ABOUT THIS TASK - For each line of the data below that includes the string "will", count one, and answer with the sum only.

RECORDS FOR THE EXERCISE -

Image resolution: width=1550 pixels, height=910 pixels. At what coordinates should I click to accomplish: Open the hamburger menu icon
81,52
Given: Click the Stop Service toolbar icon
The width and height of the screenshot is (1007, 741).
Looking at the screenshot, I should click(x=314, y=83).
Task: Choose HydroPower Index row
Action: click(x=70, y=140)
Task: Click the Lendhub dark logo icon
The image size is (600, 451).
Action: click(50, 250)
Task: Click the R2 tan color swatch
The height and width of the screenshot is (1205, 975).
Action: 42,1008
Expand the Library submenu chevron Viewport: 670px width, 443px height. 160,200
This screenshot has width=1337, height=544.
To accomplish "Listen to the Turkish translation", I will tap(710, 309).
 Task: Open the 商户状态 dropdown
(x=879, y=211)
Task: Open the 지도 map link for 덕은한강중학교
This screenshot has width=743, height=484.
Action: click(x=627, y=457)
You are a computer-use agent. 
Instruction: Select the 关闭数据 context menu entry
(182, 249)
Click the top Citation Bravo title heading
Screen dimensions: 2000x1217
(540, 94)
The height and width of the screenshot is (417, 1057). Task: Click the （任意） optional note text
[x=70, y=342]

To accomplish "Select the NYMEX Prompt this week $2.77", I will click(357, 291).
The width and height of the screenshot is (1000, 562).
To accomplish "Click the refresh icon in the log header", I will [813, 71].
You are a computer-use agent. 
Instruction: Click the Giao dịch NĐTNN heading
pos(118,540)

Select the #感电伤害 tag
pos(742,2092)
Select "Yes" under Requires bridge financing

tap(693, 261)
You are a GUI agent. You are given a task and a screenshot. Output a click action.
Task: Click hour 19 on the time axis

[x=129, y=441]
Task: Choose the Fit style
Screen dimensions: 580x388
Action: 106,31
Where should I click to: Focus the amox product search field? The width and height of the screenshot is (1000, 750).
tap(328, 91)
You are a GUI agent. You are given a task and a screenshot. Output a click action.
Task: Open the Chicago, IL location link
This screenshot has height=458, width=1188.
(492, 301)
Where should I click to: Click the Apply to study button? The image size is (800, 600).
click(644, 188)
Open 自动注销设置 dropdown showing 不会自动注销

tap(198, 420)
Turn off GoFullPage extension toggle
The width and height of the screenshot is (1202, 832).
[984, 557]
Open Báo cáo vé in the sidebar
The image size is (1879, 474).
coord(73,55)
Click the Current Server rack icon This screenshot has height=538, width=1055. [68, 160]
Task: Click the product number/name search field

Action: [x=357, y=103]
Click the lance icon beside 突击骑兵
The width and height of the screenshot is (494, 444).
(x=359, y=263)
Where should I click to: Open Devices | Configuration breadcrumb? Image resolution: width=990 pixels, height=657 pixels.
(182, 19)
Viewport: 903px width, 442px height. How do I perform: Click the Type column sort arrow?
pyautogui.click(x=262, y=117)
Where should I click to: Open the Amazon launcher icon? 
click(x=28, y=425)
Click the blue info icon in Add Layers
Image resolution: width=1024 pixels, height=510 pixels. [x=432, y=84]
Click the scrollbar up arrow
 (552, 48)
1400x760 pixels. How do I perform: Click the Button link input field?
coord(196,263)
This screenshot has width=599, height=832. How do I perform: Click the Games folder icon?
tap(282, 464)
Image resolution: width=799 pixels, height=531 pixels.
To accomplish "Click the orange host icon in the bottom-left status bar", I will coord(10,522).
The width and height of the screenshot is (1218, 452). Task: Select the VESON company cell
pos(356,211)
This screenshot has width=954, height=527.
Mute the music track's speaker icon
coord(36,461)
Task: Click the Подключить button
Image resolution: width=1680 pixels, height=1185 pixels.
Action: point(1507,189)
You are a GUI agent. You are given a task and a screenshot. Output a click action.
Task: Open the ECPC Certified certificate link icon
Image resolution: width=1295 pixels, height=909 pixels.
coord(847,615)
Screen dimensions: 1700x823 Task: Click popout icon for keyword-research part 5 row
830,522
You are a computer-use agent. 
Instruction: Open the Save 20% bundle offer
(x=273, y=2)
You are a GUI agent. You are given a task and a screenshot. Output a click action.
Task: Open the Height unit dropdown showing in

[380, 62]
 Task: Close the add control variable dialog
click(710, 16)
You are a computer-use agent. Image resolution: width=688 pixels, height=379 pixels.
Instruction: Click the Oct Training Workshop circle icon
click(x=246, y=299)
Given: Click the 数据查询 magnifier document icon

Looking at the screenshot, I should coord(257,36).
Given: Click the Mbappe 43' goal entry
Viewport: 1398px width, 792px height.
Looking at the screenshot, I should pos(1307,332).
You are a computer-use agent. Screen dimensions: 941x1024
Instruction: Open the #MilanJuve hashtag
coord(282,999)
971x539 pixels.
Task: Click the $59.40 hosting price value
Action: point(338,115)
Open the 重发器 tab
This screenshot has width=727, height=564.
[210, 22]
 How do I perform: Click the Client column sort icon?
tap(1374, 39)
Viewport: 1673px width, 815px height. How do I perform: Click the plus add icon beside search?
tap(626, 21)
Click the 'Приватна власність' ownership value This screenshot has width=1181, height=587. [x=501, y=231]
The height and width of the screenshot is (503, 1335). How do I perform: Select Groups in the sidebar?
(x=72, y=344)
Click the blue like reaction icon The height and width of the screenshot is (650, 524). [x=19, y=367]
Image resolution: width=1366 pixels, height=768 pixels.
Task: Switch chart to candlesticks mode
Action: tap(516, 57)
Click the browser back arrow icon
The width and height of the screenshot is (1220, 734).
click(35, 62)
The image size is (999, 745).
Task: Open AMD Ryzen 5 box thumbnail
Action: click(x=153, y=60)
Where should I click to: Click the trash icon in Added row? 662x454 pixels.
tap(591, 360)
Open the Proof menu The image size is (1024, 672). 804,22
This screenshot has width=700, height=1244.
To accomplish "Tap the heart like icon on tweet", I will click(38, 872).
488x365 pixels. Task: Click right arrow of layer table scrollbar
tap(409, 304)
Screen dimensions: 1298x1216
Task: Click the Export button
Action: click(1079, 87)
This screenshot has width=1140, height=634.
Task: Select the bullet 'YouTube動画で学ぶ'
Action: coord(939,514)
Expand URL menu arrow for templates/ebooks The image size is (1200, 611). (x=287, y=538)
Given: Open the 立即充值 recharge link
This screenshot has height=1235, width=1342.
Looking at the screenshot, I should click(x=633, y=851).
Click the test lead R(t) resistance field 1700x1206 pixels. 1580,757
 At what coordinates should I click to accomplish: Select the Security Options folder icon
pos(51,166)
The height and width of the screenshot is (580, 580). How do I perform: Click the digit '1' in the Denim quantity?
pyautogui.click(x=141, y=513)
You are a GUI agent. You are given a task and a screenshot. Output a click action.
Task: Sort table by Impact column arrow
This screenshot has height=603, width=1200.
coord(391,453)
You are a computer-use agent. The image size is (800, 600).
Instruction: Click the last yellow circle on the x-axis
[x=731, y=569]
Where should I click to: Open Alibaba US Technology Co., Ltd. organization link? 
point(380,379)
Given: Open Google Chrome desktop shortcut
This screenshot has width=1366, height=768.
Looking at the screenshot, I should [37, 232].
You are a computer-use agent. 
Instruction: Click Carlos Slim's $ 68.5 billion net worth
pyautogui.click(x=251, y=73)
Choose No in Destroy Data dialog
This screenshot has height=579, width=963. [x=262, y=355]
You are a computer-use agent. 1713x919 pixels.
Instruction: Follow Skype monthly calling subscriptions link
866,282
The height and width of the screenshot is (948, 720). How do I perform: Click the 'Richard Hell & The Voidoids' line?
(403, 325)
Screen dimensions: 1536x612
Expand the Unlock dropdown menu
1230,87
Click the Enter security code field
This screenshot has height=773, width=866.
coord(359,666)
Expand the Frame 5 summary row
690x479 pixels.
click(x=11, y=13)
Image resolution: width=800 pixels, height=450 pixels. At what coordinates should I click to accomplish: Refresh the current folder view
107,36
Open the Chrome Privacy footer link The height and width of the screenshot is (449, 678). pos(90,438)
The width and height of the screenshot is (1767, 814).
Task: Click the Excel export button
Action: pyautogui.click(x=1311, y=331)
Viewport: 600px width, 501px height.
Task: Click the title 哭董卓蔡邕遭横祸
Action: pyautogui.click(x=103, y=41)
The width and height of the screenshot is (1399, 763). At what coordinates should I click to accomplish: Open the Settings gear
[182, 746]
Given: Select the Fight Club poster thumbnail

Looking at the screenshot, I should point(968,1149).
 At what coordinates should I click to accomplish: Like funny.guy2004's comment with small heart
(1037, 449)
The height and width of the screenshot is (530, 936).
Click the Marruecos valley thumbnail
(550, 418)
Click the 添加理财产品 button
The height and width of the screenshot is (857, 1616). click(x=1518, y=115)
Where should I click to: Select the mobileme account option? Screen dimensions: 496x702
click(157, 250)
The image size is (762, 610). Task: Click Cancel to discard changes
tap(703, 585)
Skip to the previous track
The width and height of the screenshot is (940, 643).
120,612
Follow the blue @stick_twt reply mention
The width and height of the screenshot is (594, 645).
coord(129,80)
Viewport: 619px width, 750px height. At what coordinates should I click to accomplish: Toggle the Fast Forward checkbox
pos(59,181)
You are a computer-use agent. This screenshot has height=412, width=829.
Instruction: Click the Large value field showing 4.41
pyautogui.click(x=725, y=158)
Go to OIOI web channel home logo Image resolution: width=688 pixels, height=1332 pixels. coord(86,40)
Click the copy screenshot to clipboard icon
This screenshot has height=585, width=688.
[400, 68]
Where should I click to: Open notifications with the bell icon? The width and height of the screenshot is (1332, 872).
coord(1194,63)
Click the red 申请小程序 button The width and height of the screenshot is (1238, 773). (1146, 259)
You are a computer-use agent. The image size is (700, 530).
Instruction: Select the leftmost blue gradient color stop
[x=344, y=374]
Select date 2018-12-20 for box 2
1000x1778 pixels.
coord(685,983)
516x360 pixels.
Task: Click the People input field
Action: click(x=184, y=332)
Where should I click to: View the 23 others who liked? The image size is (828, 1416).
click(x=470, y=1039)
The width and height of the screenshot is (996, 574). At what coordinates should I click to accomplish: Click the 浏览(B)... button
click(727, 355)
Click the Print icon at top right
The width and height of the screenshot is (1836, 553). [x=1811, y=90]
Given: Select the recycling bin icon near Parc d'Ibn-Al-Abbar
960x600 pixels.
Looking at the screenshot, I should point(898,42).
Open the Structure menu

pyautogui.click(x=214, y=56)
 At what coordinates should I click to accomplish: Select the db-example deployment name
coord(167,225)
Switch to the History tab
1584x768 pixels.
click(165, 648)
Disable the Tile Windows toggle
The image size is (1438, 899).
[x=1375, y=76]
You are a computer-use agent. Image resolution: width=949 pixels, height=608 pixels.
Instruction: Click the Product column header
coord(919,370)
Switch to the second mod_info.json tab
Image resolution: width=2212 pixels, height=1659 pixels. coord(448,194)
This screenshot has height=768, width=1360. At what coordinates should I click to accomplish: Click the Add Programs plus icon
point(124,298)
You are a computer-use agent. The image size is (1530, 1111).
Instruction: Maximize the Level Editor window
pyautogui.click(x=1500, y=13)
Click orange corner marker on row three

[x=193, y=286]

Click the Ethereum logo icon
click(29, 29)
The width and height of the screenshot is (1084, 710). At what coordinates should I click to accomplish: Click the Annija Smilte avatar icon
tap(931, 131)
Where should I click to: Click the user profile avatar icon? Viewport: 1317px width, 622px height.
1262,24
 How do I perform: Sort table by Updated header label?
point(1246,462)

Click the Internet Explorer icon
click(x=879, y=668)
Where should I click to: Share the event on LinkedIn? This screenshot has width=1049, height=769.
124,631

ANSWER FOR THE TASK - 5